= Work to complete =
Retype the rows below, starting at the line that contains "The height and width of the screenshot is (198, 251)." and ending at the line that contains "[x=130, y=68]", both included, and leave the pictures out of your answer.

= Input material =
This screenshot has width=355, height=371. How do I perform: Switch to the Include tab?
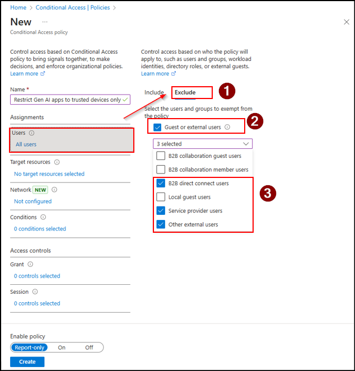(x=154, y=92)
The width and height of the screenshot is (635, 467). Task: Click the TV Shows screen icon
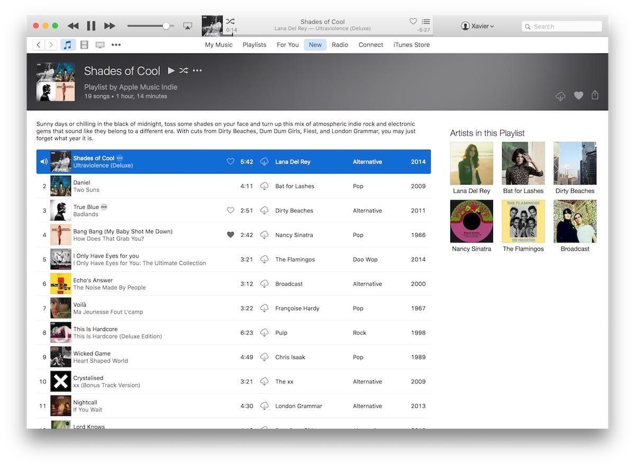(x=100, y=44)
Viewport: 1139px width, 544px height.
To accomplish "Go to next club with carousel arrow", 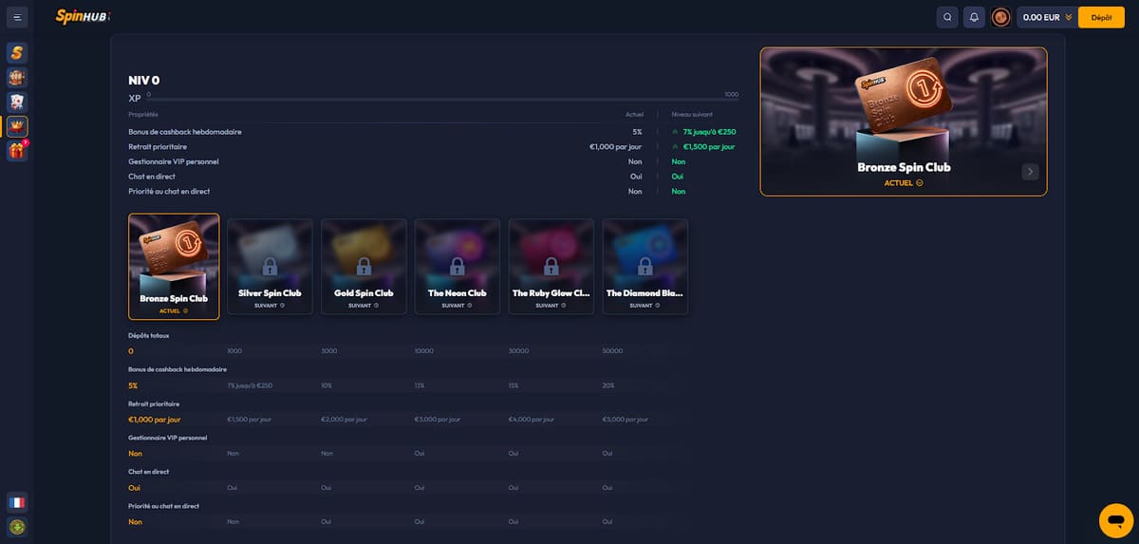I will pyautogui.click(x=1030, y=172).
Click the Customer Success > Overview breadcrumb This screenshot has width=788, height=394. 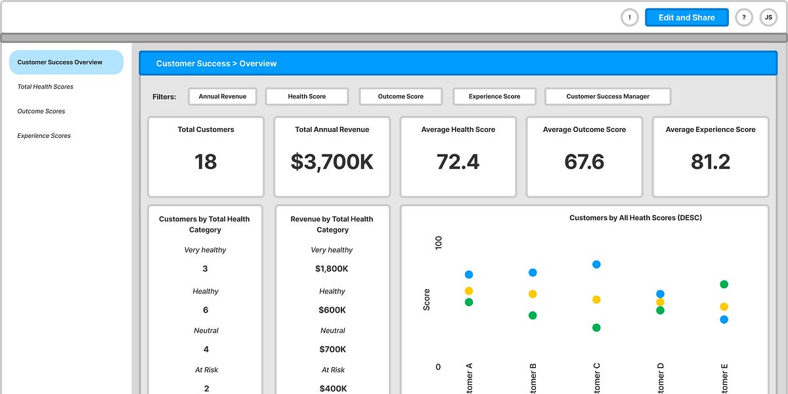217,63
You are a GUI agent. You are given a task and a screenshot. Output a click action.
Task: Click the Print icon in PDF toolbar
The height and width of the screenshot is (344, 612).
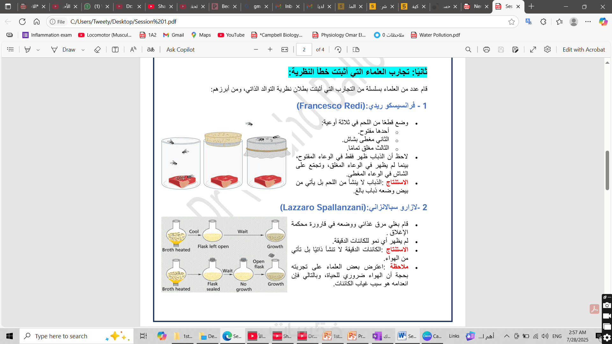pyautogui.click(x=486, y=50)
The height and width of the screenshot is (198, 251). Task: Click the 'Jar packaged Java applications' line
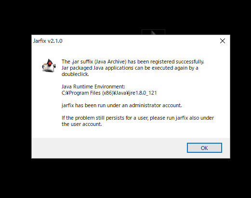[x=130, y=68]
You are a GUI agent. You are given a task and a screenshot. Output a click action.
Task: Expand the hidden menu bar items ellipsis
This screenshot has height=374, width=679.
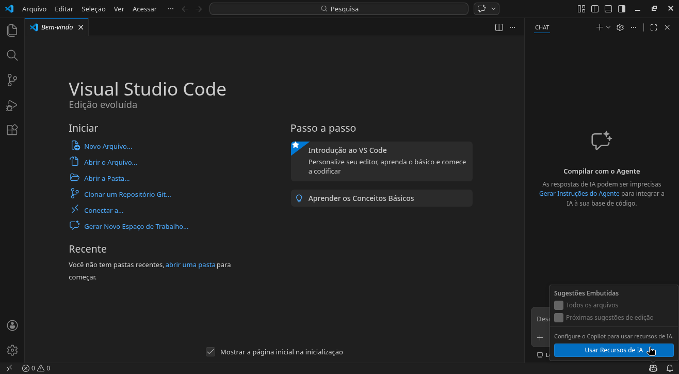[x=171, y=9]
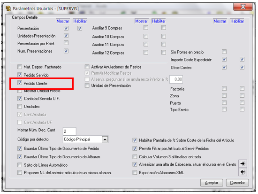Click the Aceptar button
Image resolution: width=258 pixels, height=194 pixels.
click(x=212, y=183)
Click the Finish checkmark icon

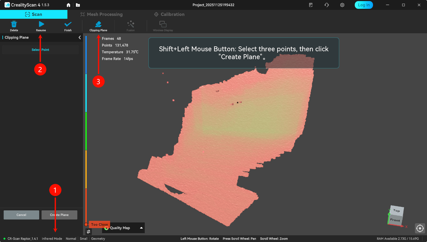point(68,24)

= Correct result =
The height and width of the screenshot is (198, 251). Task: Click the 'Jar packaged Java applications' line
[x=130, y=68]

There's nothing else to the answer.